→ SELECTED EXTRACT
Multiple internal studies are currently underway looking at support for these data curation issues.
Note that some of these services are provided as needed and are not necessarily automated or
integrated into a system.
Reluctantly toggled for “code review”: we’ve done related HTML review for “research-based websites”
that we’ve acquired, cleaned/modiﬁed, and otherwise curated.
Some conversion may occur through our digital collections unit if the collection is unique; however, this
is more common for cultural heritage materials than research datasets.
Some of these processes are supported by training, but not performed by library staﬀ.
Staﬀ limitations contribute to the “3” responses above.
There can be signiﬁcant costs associated with the reprocessing of information. At this time, that is not
a cost the libraries are willing to accept. However, that does not mean that as new formats are adopted
that there would be an associated method that would be made available for the individual wanting the
data could use as a roadmap.

→ DATA SECTION
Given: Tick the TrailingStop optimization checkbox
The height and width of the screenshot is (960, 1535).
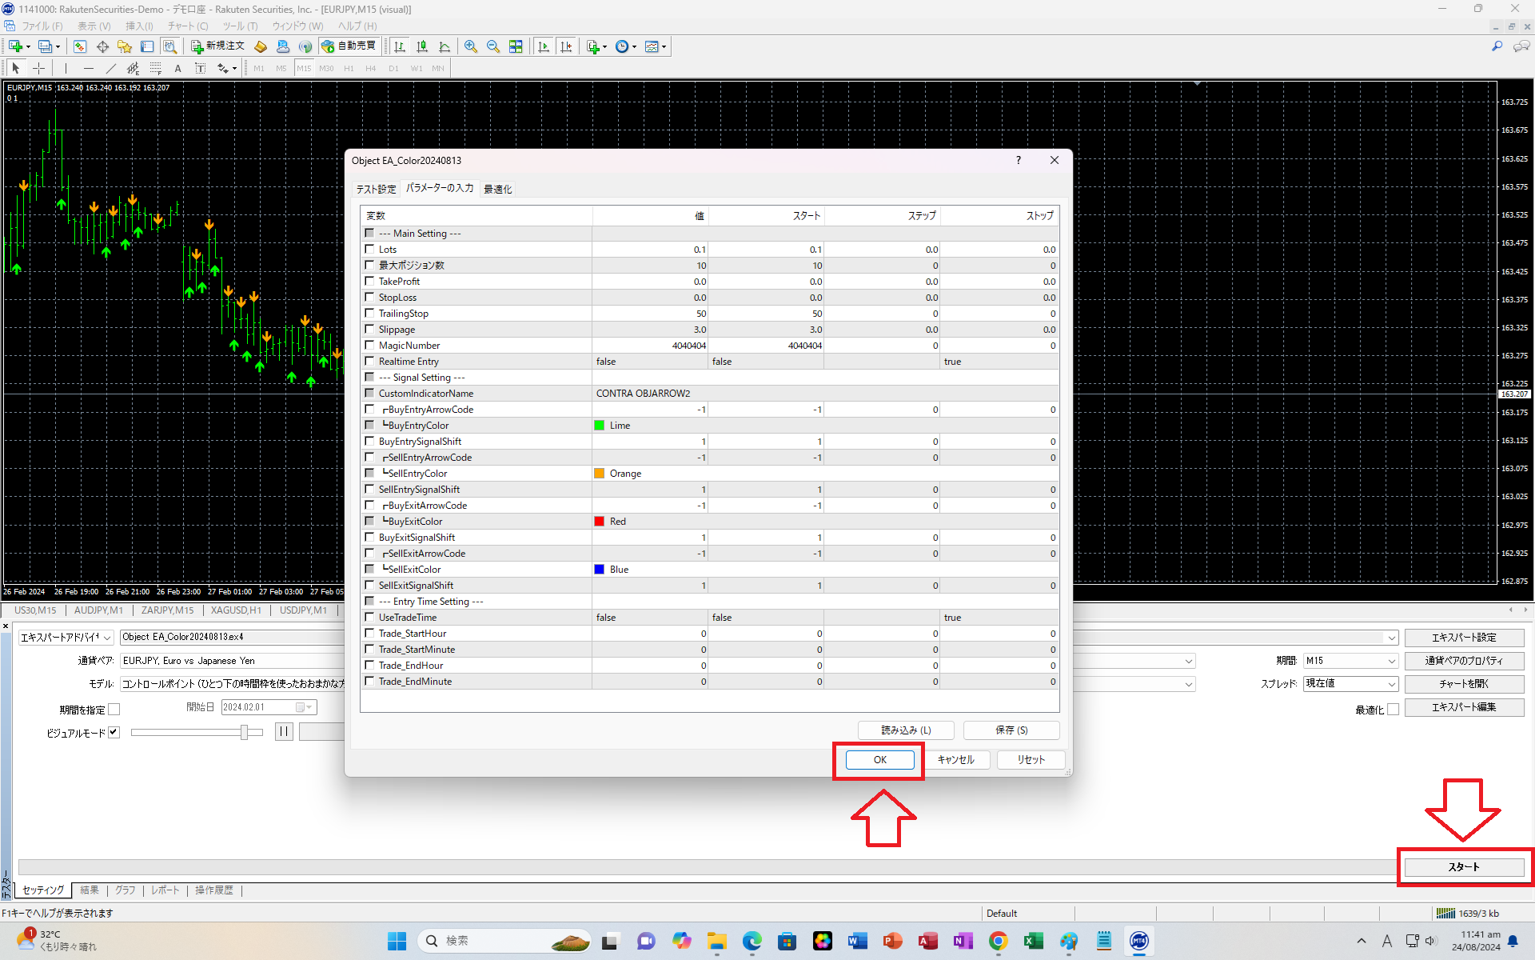Looking at the screenshot, I should click(x=369, y=314).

→ PROBLEMS TO WORK ON
**1)** In the passage on library data curation, what kind of materials is conversion through the digital collections unit more common for?
**2)** Carry the passage on library data curation forward with a few more sentences, starting after its final sentence.
The data has no connection to the passage on library data curation.

→ EXERCISE RESULTS
**1)** Cultural heritage materials, rather than research datasets.

**2)**
We might do some of these things if our library selects a dataset to preserve forever (Nobel Prize
winner’s lab notebooks), or if a researcher provided grant funding for library staﬀ involvement.
SUPPORT FOR PROCESSING AND REVIEW ACTIVITIES PART 2
Here are descriptions of ten more data curation processing and review activities.
File Inventory or Manifest: The data ﬁles are inspected periodically and the number, ﬁle types
(extensions), and ﬁle sizes of the data are understood and documented. Any missing, duplicate, or
corrupt (e.g., unable to open) ﬁles are discovered.
File Renaming: To rename ﬁles in a dataset, often to standardize and/or reflect important metadata.
Indexing: Verify all metadata provided by the author and crosswalk to descriptive and administrative
metadata compliant with a standard format for repository interoperability.